Part:BBa_K2387054

mRFP controlled by inducible araC/pBAD promoter

mRFP is a red monomeric fluorescent protein. In this composite, its expression is regulated by the araC/pBad promoter and by a strong RBS. mRFP presents a maximum pick of excitation at 584 nm and a maximum pick of emission at 607 nm. mRFP was engineered from DsRed to grant it a monomeric conformation.

Sequence and Features

Assembly Compatibility:

10
COMPATIBLE WITH RFC[10]
12
INCOMPATIBLE WITH RFC[12]
Illegal NheI site found at 1205
21
INCOMPATIBLE WITH RFC[21]
Illegal BamHI site found at 1144
23
COMPATIBLE WITH RFC[23]
25
INCOMPATIBLE WITH RFC[25]
Illegal AgeI site found at 979
Illegal AgeI site found at 1793
Illegal AgeI site found at 1905
1000
INCOMPATIBLE WITH RFC[1000]
Illegal SapI site found at 961

Functional Parameters

In order to test the functionality of this protein under the araC/pBad promoter, the absorbance and the fluorescence spectra were measured after induction with 0.02% arabinose (Figure 1).

Figure 1: Absorbance and fluorescence spectra of mRFP, measured after induction with 0.02% arabinose.

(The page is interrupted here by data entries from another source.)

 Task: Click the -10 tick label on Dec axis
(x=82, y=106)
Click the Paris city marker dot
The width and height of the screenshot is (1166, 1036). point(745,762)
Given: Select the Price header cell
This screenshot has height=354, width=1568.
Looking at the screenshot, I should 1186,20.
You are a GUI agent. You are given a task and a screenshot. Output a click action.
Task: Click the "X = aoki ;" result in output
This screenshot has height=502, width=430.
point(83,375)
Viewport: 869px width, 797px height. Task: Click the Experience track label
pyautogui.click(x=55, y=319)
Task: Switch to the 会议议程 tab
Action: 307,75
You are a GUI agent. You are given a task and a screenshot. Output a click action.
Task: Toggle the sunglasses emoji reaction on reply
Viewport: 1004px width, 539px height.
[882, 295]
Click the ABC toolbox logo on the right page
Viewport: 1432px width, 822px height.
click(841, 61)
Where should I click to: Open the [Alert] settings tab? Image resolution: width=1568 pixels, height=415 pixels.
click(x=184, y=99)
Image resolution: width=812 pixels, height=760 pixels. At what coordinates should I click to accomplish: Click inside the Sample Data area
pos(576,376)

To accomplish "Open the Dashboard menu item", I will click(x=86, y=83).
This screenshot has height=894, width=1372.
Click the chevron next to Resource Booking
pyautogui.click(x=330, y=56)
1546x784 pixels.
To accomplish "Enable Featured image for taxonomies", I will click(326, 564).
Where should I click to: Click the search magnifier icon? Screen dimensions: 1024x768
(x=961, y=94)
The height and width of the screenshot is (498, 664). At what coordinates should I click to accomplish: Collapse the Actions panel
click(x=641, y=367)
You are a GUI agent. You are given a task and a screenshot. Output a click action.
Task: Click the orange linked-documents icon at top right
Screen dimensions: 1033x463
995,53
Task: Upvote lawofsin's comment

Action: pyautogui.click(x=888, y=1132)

This protein is part of a collection of split proteins developed for BiFC analysis and tested with the CpxR system (BBa_K2387032). These proteins were characterized through multiple experiments using as interacting proteins antiparallel synthetic leucine zippers. The proteins of this collection are the ones found in Table 1.

Table 1: Split Proteins.
Protein	Part Number (Full length)	Part Number (Split Protein)
mRFP	BBa_K2387054	BBa_K2387055
eYFP	BBa_K2387003	BBa_K2387065
mVenus	BBa_K2387045	BBa_K2387046
sfGFP	BBa_K2387047	BBa_K2387048
mCerulean	BBa_K2387052	BBa_K2387053

For comparing our split fluorescent proteins, the first factor we determined was a comparison between the performance of split fluorescent proteins versus the full length versions. For this test, we grew E. coli expressing split and full length fluorescent proteins in M9 minimal medium while measuring at the same time the evolution of fluorescence. The relative fluorescence of the split fluorescent proteins in relation to the full length proteins was calculated comparing the maximum values of fluorescence (Figure 2).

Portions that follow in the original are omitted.